TASK 1:
Answer these questions from the blog posts, one line each:
(a) At which club did The Tall Pines play last night?
(b) Who sings the call-and-response chorus with lead singer Connie Lynn Petruk?
(c) Who are the writer and the artist of the Rawhide Kid: The Sensational Seven miniseries?
TASK 2:
Pick up the blog posts after their final sentence and write what comes next in the post about the Rawhide Kid miniseries.

READING PASSAGE:
--------------------------------------------------

Tuesday, June 29, 2010

Revival Show



One does not conjure a pop Shangri-La of brand-new pasts through the trance of reading fresh broadsheet comics alone -- cueing or loading the incantation of endlessly-hip ear-candy helps hold the spell too. The soundtrack to my second childhood is supplied by The Tall Pines, those pioneering, preservationist genre-splicers of glam groove and country stomp, by way of West Virginia and Calgary to the concrete frontier -- asphalt-kickers, if you will. They burned down the Lower East Side’s Bowery Electric club last night; even for this bunch, it was an uncommonly high-spirited and hell-hounded show. They’ve been re-baptizing themselves in the sacred soundwaves of Nashville and Memphis on a recent tour there, and could’ve laid on hands and made the lame tap their feet if they’d wanted to.


This is a band with the creative bravery and assured instincts to open a set with four new songs, fitting here for a concert-full of favorites it felt like I was hearing the first time. Especially after “Take Me” a few songs in, they kicked up into some Opryland blacklight-poster nirvana and didn’t come down again, the call-and-response fallen-angel chorus between lead singer Connie Lynn Petruk and keyboardist/vocalist Katia Floreska reaching notably unheard-of heights. The Tall Pines are the band taped to the inside of my astral highschool locker door. Tune in their MySpace page at www.myspace.com/thetallpines -- you haven’t lived twice until you do.

Tuesday, June 22, 2010

Slush Pile Funnies #5: The Happiness of Wonder Toe!

Over at Slush Pile Funnies, I've posted up another unfortunate comic idea called "The Happiness of Wonder Toe!" See what I mean when I say, "Happy wonder of the foot wisdom!"

Cowboy Mouth



The mythic West takes interesting forms whenever there’s a new sheriff in town. The past we think we remember morphs based on how we see ourselves in the present. During the return to cowboy diplomacy in the W years, the man from Crawford came to town as a caricatured local official in the Marvel miniseries that revealed the Rawhide Kid as the fiercest gun in the West, subverting the toughguy ideal two years before Brokeback Mountain. There were howls of protest from certain parts, though the whole thing was stylishly euphemized in one of the series’ few nods to period flavor (both old-West and neo-neocon) unvarnished with witty anachronism. The gay Kid laid low for a spell, but with that new bunch out to the Capitol spread fixin’ to both ask and tell, he’s back, more anachronistic and less euphemized than ever, in the Rawhide Kid: The Sensational Seven mini, by brilliant returning comedy writer Ron Zimmerman and mythic toughguy artist Howard Chaykin.

--------------------------------------------------

DATASET CONTENT:
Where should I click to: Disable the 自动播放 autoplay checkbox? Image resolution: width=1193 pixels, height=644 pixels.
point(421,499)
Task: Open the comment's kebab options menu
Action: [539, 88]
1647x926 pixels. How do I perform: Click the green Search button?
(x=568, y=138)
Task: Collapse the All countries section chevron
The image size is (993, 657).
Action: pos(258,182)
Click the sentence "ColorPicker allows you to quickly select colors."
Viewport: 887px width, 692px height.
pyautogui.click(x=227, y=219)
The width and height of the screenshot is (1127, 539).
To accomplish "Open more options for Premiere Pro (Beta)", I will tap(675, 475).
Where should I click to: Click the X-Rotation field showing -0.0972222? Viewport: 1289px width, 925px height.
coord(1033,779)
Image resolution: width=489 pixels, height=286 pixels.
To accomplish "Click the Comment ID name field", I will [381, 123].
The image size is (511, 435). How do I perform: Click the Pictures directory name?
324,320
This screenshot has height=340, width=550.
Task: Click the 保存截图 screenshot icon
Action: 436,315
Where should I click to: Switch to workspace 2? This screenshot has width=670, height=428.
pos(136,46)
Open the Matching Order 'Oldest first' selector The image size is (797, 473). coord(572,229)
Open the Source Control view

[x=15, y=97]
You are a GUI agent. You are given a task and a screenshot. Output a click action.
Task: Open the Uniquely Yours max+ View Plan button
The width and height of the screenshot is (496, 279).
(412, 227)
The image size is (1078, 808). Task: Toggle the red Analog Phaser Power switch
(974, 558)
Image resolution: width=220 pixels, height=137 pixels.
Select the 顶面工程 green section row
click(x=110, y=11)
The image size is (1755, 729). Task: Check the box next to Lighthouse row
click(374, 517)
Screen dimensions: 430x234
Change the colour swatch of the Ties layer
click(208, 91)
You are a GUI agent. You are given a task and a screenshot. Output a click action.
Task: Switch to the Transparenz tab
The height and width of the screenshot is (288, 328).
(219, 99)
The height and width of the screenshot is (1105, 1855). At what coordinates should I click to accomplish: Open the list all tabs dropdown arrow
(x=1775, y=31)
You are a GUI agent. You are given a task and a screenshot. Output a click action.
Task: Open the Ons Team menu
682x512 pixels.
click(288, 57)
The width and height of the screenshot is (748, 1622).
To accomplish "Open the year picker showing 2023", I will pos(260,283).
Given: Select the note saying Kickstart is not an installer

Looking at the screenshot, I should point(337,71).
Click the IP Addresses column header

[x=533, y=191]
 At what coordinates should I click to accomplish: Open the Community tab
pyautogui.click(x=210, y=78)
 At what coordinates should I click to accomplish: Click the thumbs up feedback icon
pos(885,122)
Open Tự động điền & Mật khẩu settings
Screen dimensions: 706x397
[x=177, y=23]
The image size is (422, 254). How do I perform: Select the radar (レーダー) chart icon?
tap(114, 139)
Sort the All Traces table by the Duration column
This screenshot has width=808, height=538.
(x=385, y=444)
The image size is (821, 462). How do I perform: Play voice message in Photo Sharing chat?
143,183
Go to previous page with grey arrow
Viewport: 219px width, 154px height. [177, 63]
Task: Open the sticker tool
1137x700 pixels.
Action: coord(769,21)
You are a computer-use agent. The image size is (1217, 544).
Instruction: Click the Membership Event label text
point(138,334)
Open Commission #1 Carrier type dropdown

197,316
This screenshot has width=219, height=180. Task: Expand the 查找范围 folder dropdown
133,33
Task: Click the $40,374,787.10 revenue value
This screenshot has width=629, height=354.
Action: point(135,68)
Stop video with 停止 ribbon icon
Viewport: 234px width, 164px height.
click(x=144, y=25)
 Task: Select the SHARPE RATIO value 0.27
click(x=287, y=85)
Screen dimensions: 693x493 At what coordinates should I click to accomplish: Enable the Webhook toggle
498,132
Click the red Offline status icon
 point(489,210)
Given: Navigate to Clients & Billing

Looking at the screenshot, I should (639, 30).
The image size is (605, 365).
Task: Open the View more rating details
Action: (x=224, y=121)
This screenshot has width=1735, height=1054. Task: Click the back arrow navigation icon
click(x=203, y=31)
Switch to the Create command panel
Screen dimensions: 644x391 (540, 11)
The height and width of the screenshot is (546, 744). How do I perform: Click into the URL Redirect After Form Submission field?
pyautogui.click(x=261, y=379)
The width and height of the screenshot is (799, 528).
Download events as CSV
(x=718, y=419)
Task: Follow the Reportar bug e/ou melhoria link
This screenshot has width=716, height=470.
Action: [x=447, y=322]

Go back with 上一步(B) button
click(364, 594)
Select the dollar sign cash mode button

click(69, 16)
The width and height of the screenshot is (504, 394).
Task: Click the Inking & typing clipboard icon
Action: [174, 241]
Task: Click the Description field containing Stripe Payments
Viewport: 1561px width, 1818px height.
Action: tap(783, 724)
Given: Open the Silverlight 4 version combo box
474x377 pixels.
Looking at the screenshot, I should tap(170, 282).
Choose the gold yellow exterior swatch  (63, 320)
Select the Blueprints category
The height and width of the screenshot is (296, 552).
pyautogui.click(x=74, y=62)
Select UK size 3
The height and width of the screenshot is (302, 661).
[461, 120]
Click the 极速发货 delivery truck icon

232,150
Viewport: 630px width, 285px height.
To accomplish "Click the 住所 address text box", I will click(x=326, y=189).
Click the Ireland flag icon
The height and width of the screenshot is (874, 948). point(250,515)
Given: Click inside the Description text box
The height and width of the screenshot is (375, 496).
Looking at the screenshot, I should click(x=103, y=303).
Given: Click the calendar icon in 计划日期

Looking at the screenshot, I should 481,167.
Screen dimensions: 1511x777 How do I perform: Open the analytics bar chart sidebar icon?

--------------------------------------------------

RESPONSE 1:
(a) The Bowery Electric club on the Lower East Side.
(b) Keyboardist and vocalist Katia Floreska.
(c) Ron Zimmerman is the writer, and Howard Chaykin is the artist.

RESPONSE 2:
You won’t find a comic whose humor is quicker on the draw or whose true spirit is more peaceable, and you won’t find a funnier play, should you be blowin’ through Brooklyn anytime soon, than Hack! by Crystal Skillman. Subtitled “An I.T. Spaghetti Western” and held over twice like a gunfighter who can’t go anywhere without getting challenged again, it may make its last stand on June 27, and you don’t wanna be hiding under the bar when it does. That’s for the cast, actually; the whole thing is presented in living-puppetshow mode, with a black-box, waist-high wall that allows hilarious no-tech fadeouts and jumpcuts as the players pop up from behind it or sink in studied slo-mo under it.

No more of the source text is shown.